Inna rzecz, czy wszyscy nasi współobywatele są na tyle tolerancyjni, aby, uznając się za katolików, z całkowitym zrozumieniem i spokojem znosić wokół siebie zatwardziałych ateistów, agnostyków lub głęboko przywiązanych do swoich racji wyznawców religii od chrześcijaństwa dalekich. Ale jedną rzeczą jest bezstronność religijna osób prywatnych – tej w żadnym razie oczekiwać i wymagać nie należy – a inną bezstronność władz publicznych, państwowych i samorządowych, wszelkich rodzajów oraz szczebli. Bezstronność władz jest przy tym jedną z podstawowych gwarancji praw i wolności wyznaniowych obywateli.
[srodtytul]Bezstronność, a nie rozdział[/srodtytul]
Konstytucja uznaje Rzeczpospolitą za dobro wspólne wszystkich obywateli (art. 1), „zarówno wierzących w Boga (...), jak i niepodzielających tej wiary” (preambuła). Nieuchronną i oczywistą konsekwencją takiego ujęcia jest postanowienie o bezstronności religijnej i światopoglądowej jej władz. Konstytucja nie deklaruje zasady rozdziału Kościoła od państwa ani też się nie posługuje w stosunku do Rzeczypospolitej pojęciem „państwo świeckie” lub „państwo laickie”. Jej twórcy po długich dyskusjach wybrali inny termin: „bezstronność”. Nie chcieli bowiem się posługiwać określeniami mającymi niezbyt chwalebne, odziedziczone po przeszłości, konotacje polityczne i ideowe. Jednak termin ten nie jest pozbawiony treści prawnej. Wraz z jego wprowadzeniem nałożono na władze publiczne poważne obowiązki wobec obywateli, zarówno tych, którzy uczestniczą w jednej z działających w Polsce wspólnot wyznaniowych, jak i tych, którzy pozostają poza granicami którejkolwiek z nich.

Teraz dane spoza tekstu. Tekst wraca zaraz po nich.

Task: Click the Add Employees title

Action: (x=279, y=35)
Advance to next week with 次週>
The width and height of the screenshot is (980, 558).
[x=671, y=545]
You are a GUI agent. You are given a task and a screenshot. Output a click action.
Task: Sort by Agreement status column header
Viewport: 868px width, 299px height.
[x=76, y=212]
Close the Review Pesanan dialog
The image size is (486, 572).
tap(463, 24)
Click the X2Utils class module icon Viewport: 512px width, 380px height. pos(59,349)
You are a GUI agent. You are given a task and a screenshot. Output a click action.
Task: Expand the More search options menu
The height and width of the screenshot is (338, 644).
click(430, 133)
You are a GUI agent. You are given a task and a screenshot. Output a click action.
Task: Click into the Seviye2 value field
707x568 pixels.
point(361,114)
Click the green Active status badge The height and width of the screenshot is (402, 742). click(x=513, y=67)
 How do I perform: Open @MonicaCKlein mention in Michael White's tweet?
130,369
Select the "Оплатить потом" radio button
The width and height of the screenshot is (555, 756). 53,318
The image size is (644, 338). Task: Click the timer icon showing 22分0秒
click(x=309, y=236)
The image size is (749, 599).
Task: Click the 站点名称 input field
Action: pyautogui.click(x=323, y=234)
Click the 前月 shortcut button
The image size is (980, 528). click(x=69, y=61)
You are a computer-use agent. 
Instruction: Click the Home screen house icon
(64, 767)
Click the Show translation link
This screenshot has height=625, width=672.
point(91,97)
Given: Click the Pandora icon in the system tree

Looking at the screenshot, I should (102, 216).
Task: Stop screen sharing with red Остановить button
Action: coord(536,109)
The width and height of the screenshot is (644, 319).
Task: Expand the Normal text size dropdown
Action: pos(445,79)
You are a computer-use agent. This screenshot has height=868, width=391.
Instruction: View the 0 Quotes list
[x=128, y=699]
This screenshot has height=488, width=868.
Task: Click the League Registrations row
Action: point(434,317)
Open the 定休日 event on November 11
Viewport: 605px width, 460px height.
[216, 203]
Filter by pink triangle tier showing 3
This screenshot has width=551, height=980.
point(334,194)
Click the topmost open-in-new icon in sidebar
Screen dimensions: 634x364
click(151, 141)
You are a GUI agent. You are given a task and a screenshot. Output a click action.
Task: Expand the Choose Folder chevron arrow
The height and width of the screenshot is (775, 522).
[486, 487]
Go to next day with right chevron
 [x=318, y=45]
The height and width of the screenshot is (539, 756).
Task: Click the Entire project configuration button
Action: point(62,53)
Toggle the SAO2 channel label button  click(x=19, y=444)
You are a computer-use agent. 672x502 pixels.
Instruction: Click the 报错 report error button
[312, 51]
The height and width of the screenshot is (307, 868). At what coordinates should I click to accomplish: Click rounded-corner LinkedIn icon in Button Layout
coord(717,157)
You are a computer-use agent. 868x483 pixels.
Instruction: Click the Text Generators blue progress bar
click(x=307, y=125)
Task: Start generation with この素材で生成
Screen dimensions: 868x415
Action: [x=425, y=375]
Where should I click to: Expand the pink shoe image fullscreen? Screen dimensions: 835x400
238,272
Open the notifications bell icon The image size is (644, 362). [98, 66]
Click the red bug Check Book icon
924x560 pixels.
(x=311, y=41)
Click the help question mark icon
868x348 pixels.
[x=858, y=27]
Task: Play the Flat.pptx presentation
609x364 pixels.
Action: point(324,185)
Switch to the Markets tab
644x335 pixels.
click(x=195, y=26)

Bezstronność władz publicznych w sprawach religijnych oznacza, że nie zajmują one żadnego stanowiska w dyskusjach doktrynalnych, liturgicznych i personalnych między poszczególnymi wyznaniami lub w ich obrębie, a także odnośnie do ich wewnętrznych uregulowań normatywnych. Pozostawiają te kwestie do rozstrzygnięcia wyłącznie instytucjom i autorytetom właściwym każdej religii. W tym sensie szanują ich autonomię i niezależność (art. 25 ust. 3 konstytucji). Do odległej wszak przeszłości należy i należeć powinno uczestnictwo władz publicznych w rozwiązywaniu sporów należących do sfery nauczania i kultu religijnego (tak jak miało to miejsce na przykład za czasów bizantyjskiego cezaropapizmu) lub obsady stanowisk w ramach Kościołów i związków wyznaniowych (spotykano to w epoce średniowiecznych walk o inwestyturę, wyższość soboru nad papieżem, francuskiego, zwłaszcza rewolucyjnego, gallikanizmu albo XX-wiecznego totalitaryzmu). Powinnością władz publicznych jest powstrzymywanie się od okazywania, iż jakieś wyznanie uznają za bliższe sobie niż inne, a także sugerowania, że wiara w Boga jest czymś właściwszym niż ateizm lub agnostycyzm.